▶ [Data for this exercise]
────────────────────
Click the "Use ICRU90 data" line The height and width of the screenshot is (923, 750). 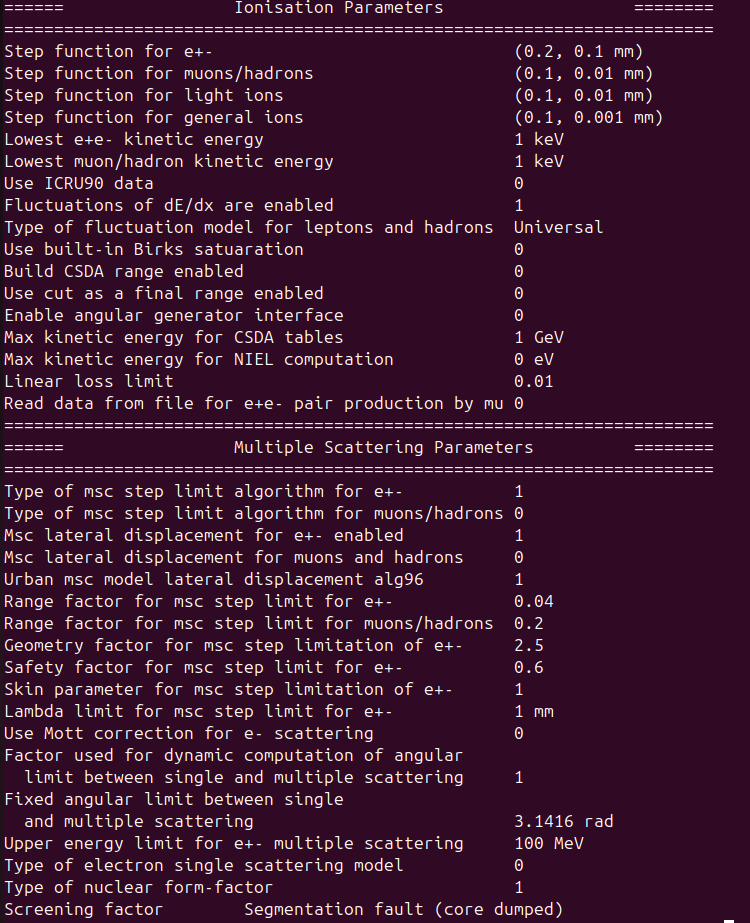coord(79,184)
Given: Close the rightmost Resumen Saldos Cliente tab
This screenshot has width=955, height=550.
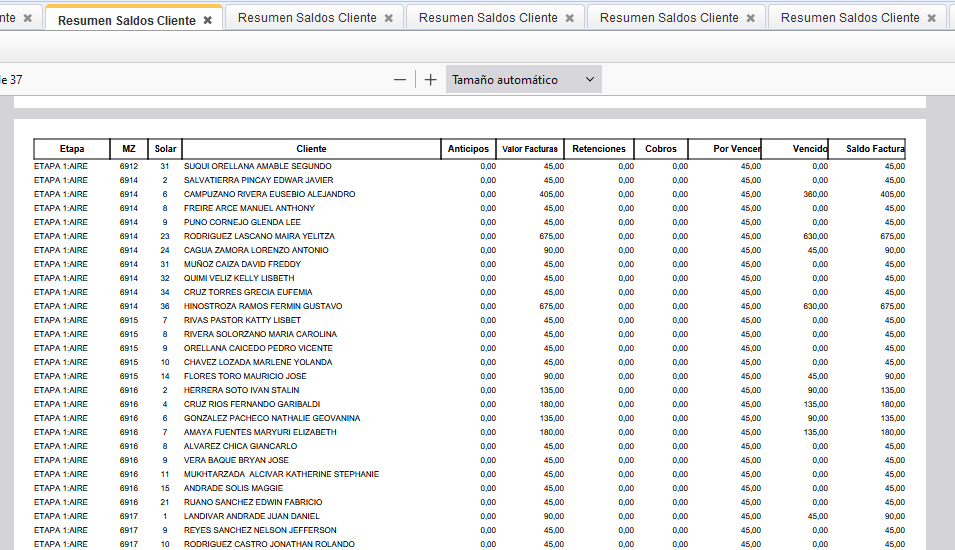Looking at the screenshot, I should [931, 18].
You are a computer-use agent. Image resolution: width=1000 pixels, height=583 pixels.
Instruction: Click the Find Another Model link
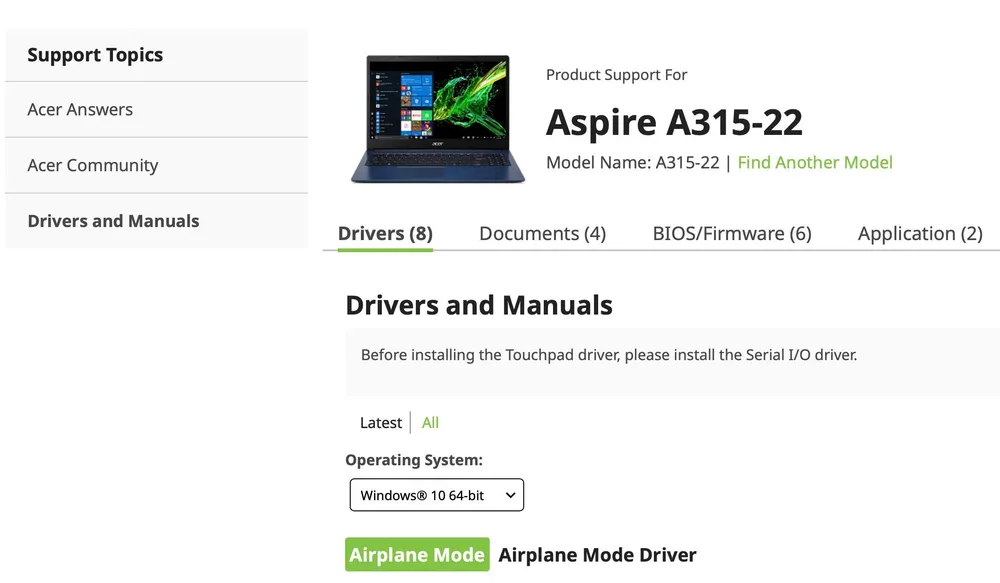pyautogui.click(x=815, y=163)
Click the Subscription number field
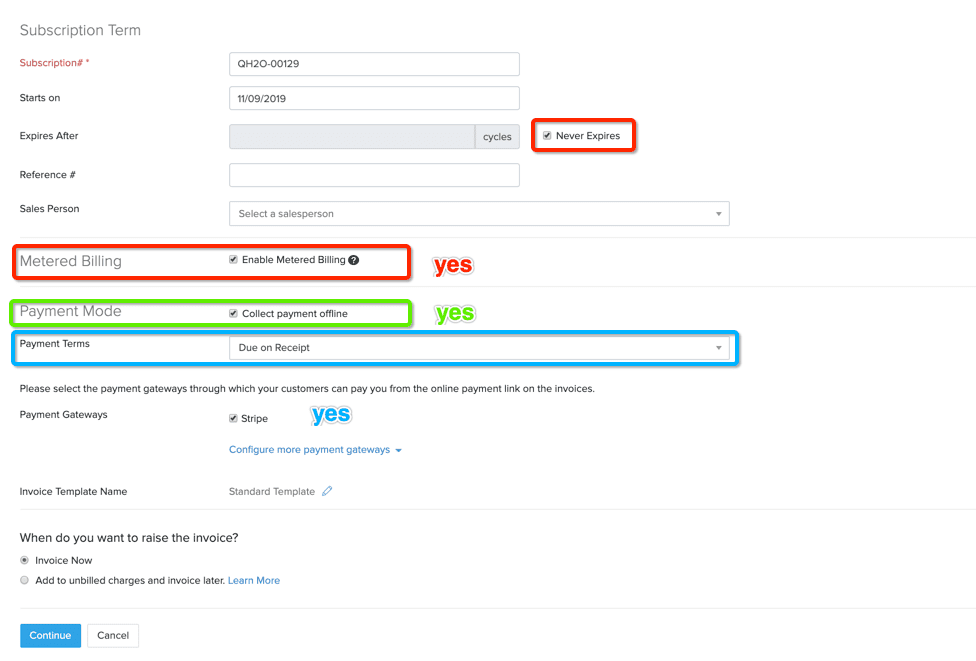Image resolution: width=976 pixels, height=661 pixels. point(374,63)
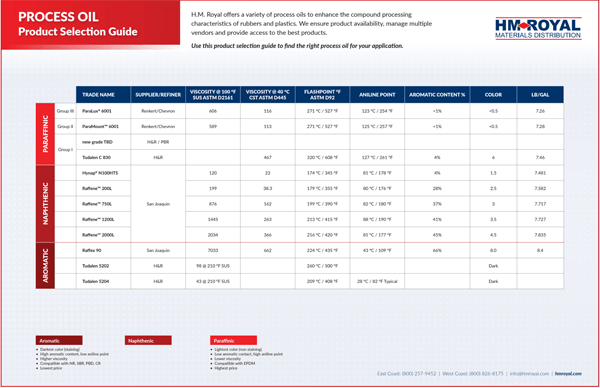Select the vertical AROMATIC category label
Viewport: 600px width, 388px height.
pos(45,266)
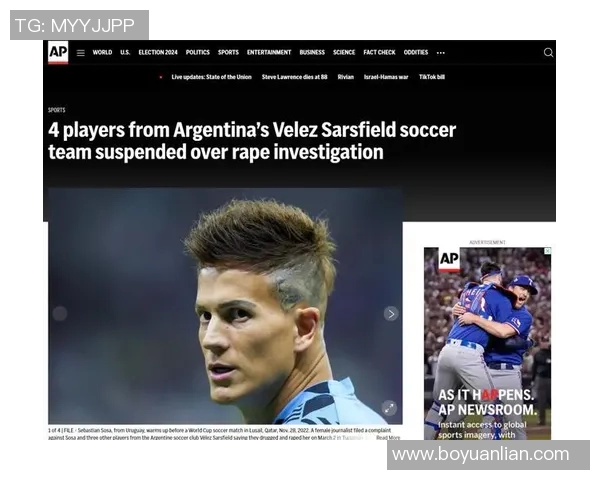600x480 pixels.
Task: Open the Entertainment section
Action: coord(269,52)
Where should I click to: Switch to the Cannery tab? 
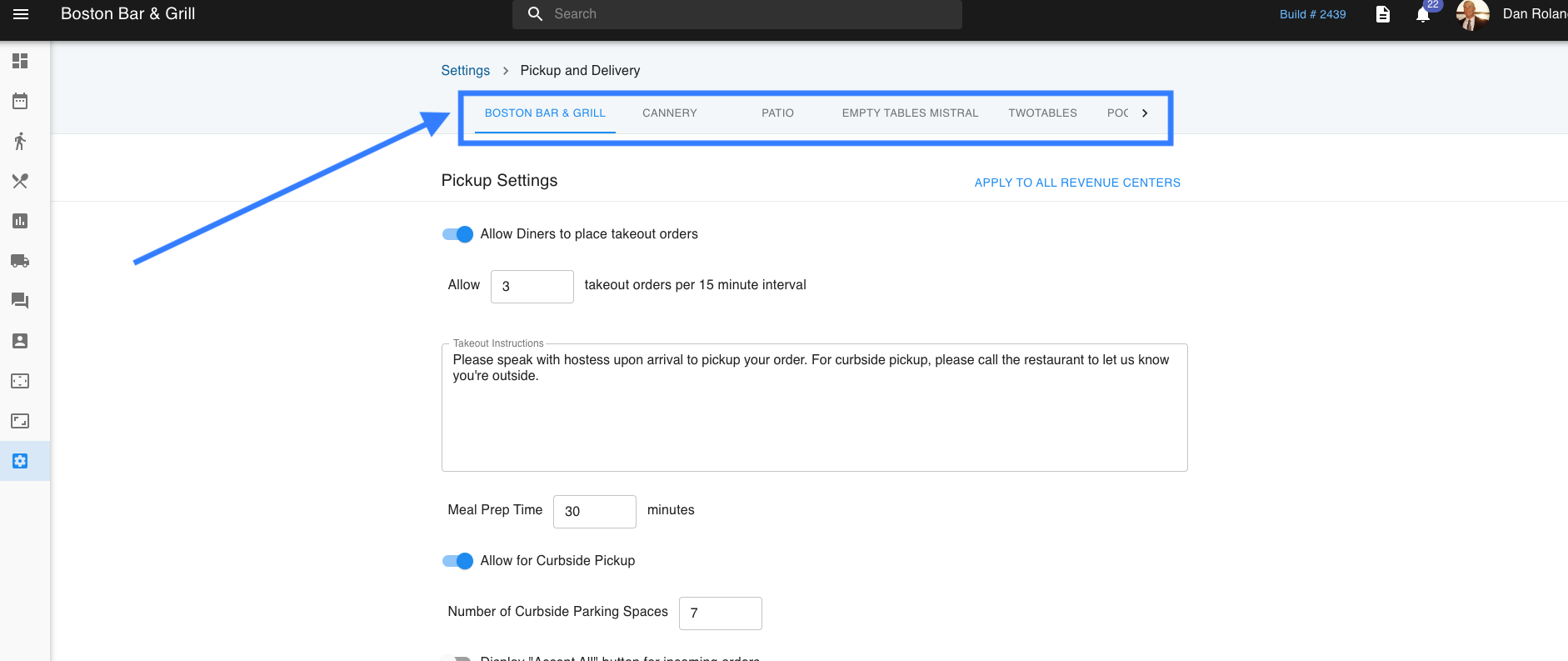(x=669, y=113)
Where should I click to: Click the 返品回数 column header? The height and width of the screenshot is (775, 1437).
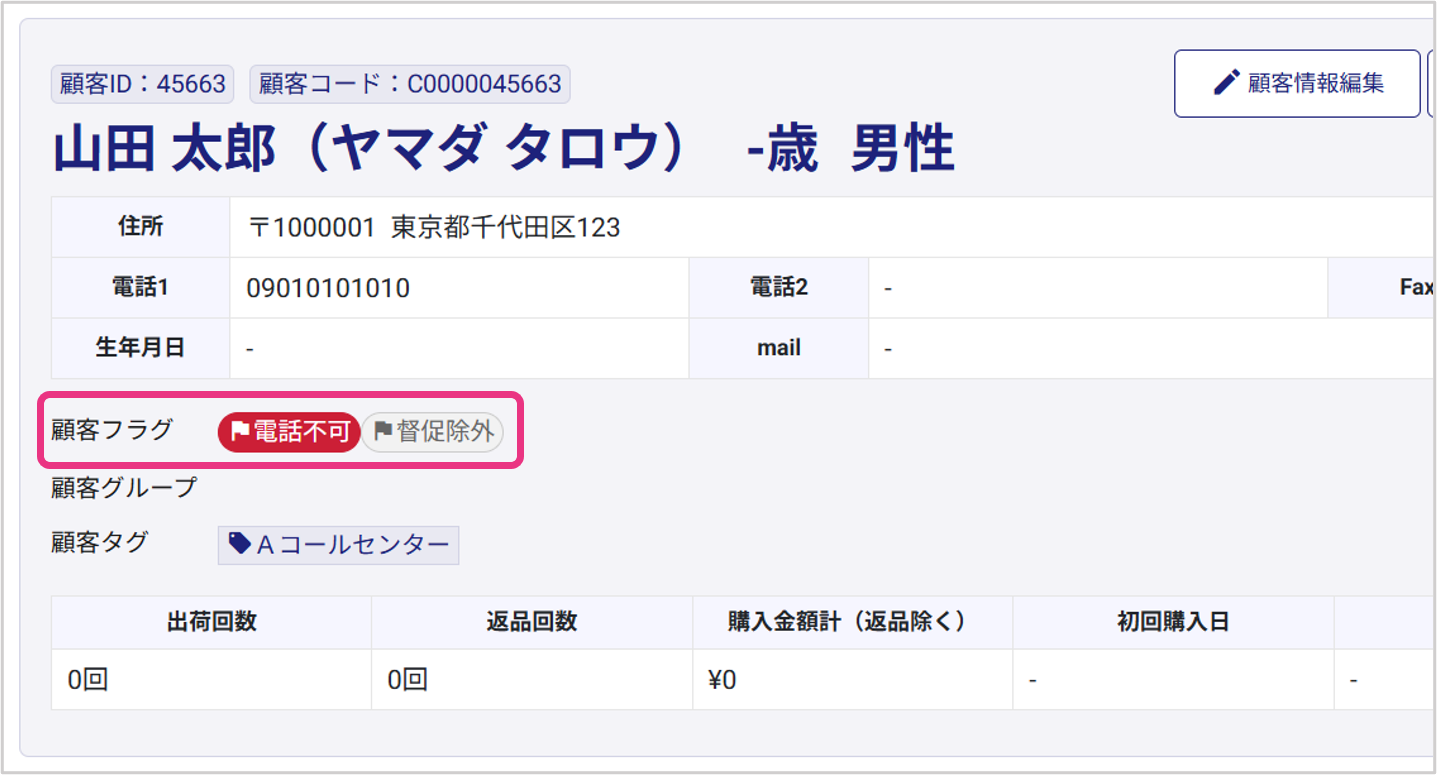[x=531, y=622]
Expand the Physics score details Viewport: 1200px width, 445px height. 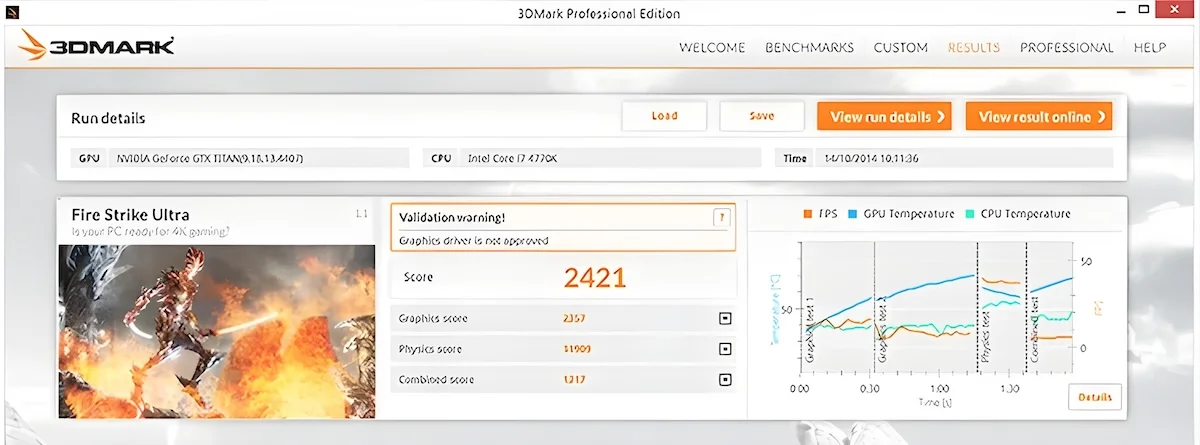tap(725, 350)
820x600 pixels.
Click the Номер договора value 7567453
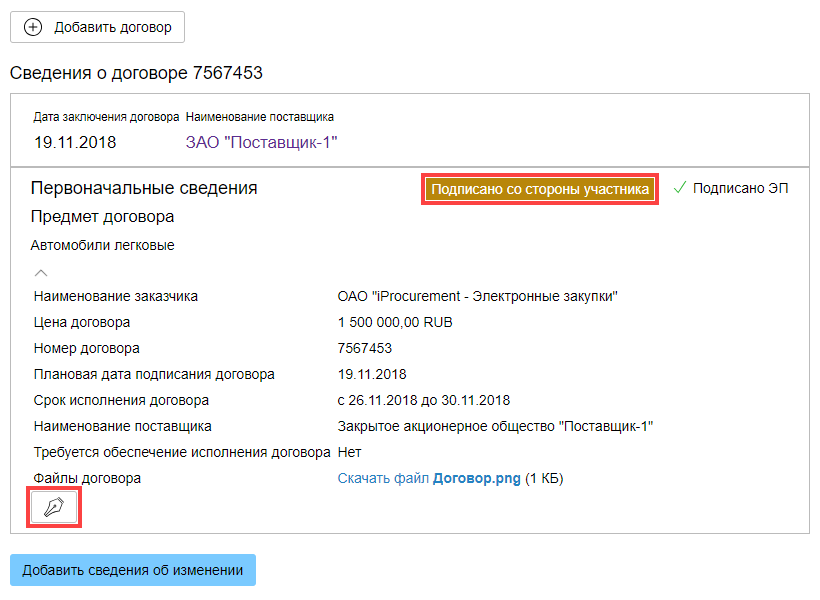[365, 348]
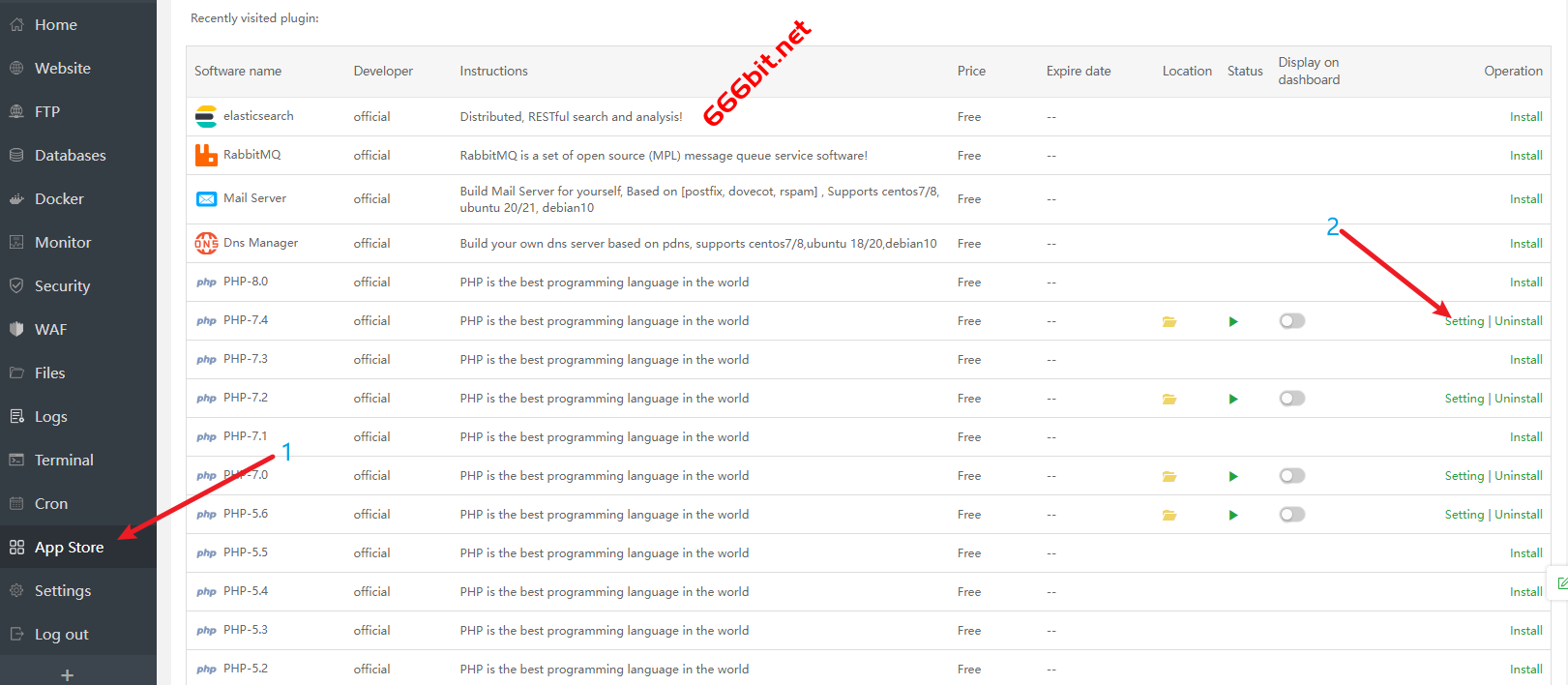Open Setting for PHP-7.4
Viewport: 1568px width, 685px height.
pyautogui.click(x=1464, y=321)
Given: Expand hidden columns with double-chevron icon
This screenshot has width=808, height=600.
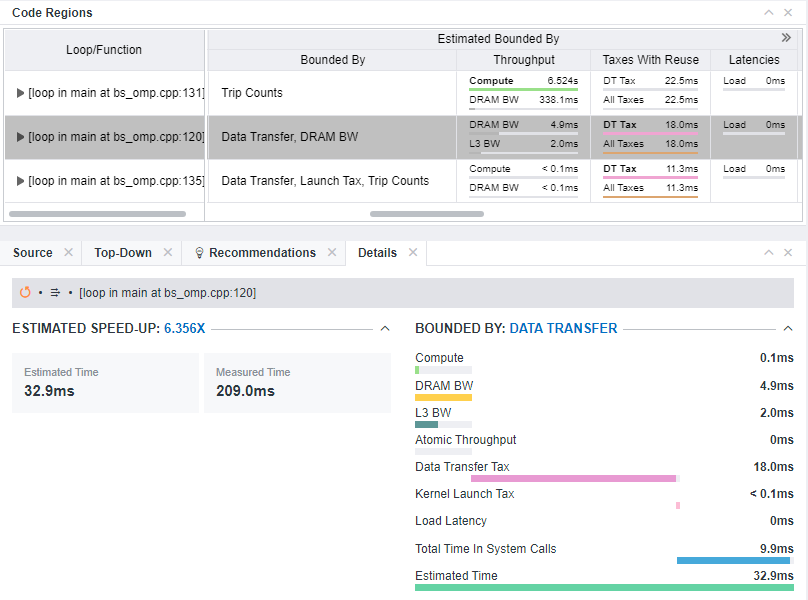Looking at the screenshot, I should (x=786, y=38).
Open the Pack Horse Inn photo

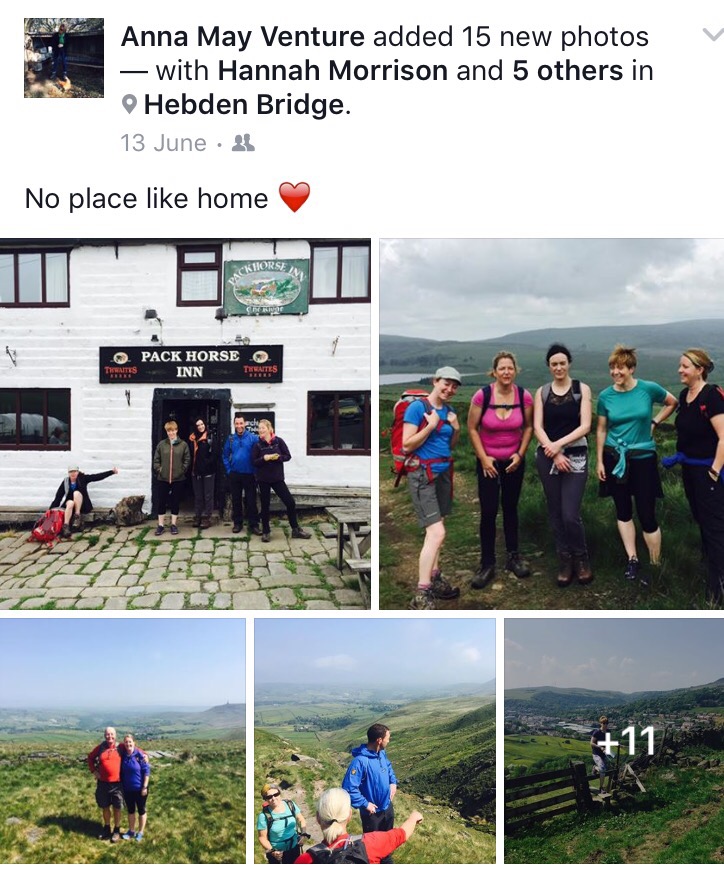click(185, 424)
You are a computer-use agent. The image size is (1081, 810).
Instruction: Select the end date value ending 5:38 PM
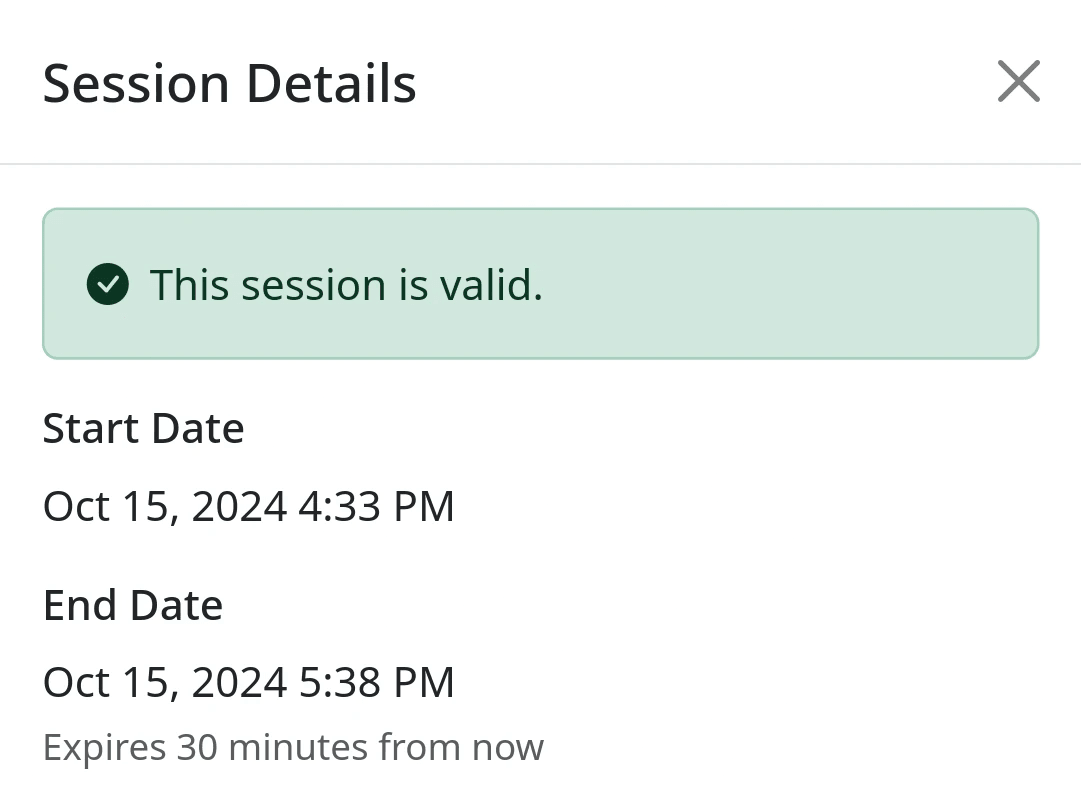[248, 683]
────────────────────
▶ [Task to carry out]
When the string "Given" occurs in a line of the material, that line belongs in the answer.

▶ [Exercise answer]
Given: Close the rightmost Resumen Saldos Cliente tab
Given: Expand hidden columns with double-chevron icon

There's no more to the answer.